Note–only 10% actual Kona coffee in this package. September 2024.

The pound above cost around $12-13. Same amount of ounces. Tasted…not quite as good, but really it wasn’t a three-fold difference. I felt stupid. And there you go.

To Maui

First sunset, with Molokai in background. September 2024.

Apologies, everyone. I’m going full Grandpa Mode in this one. It needs to be done.

After passing through three airports ranging from nice to delightful (see I Love You Hilo B. Airport), renting a car, and driving around the western lobe of Maui, we negotiated the contactless check-in process to our condo (another post for another day), unpacked, and stepped outside just as the sun set. Apologies for posting yet another sunset photo! It fits and I love ’em!

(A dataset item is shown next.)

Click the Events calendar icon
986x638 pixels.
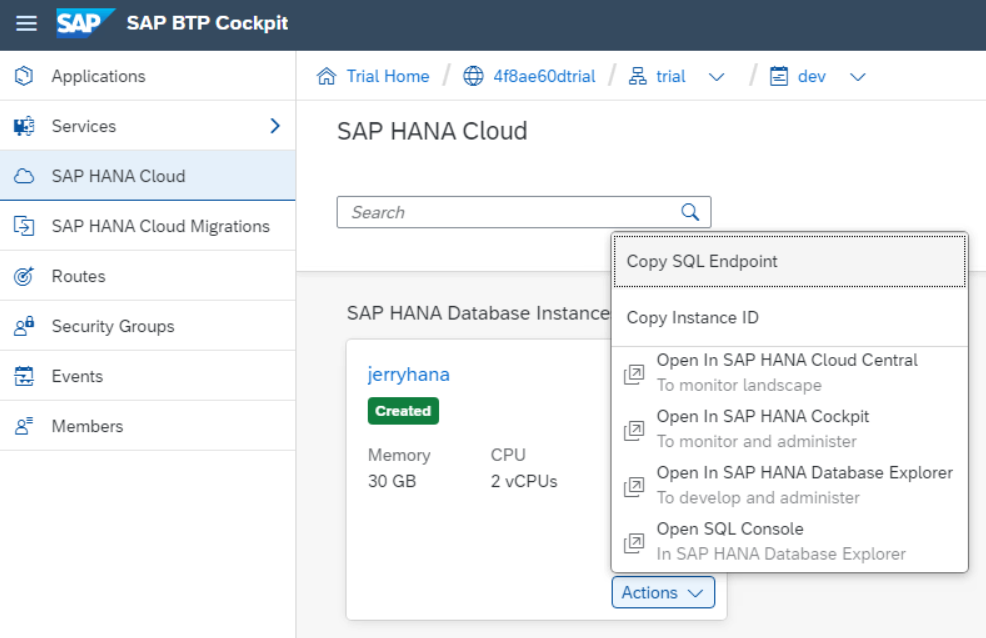point(24,376)
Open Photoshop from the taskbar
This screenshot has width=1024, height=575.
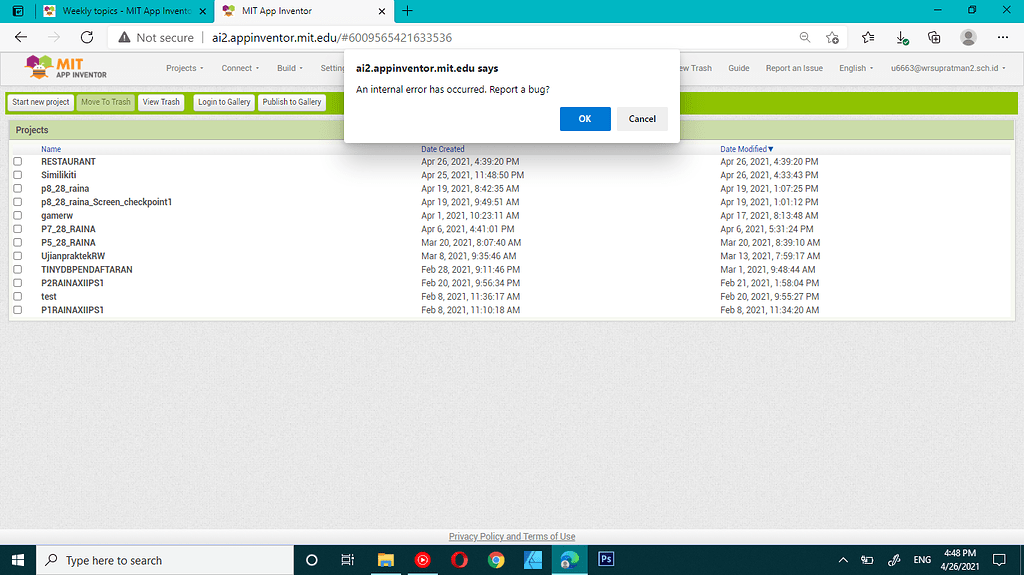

By the time our first full day in Maui dawned, we had made the decision we wouldn’t be driving around much. That drive from Kahului Airport to our condo at Kapalua Bay had taken nearly an hour. With little of interest in the miles and miles of condos stretching south of us to Lahaina, which itself offered much less after the 2023 fire wiped out half of its center, we realized going to any of the attractions mid-island would mean a two-hour roundtrip drive…every day. Attractions on the eastern part of the island (Haleakala National Park, for example) would be even further. If this had been our first few days in Hawai’i….but they were not.

We did drive back that very first day, however, so I could connect with my cousin whom I had not seen in 40-50 years. I grew up with only three cousins, all girls, who lived many hundreds of miles distant by the time I entered school (especially when they moved to Hawai’i for a few years). I gained a fourth when she was born as I finished high school and college, but the cousin one year older than me passed away about 20 years ago. With only three surviving cousins, and only two I actually knew growing up, seeing my Maui cousin qualified as a Big Deal. We met at the Maui Brewing Company in Kihei. After a delightfully long meal full of laughter, reminiscences, and plenty of beer, we toured the gated community where my cousin’s husband works as head of security. It’s a sweet gig: he works but two or three days each week and rubs shoulders with The Rich. He dropped some names, but I’m not allowed to pass them on to you. Suffice to say, when one of them purchases a home there, they promptly drop about a million to remodel it.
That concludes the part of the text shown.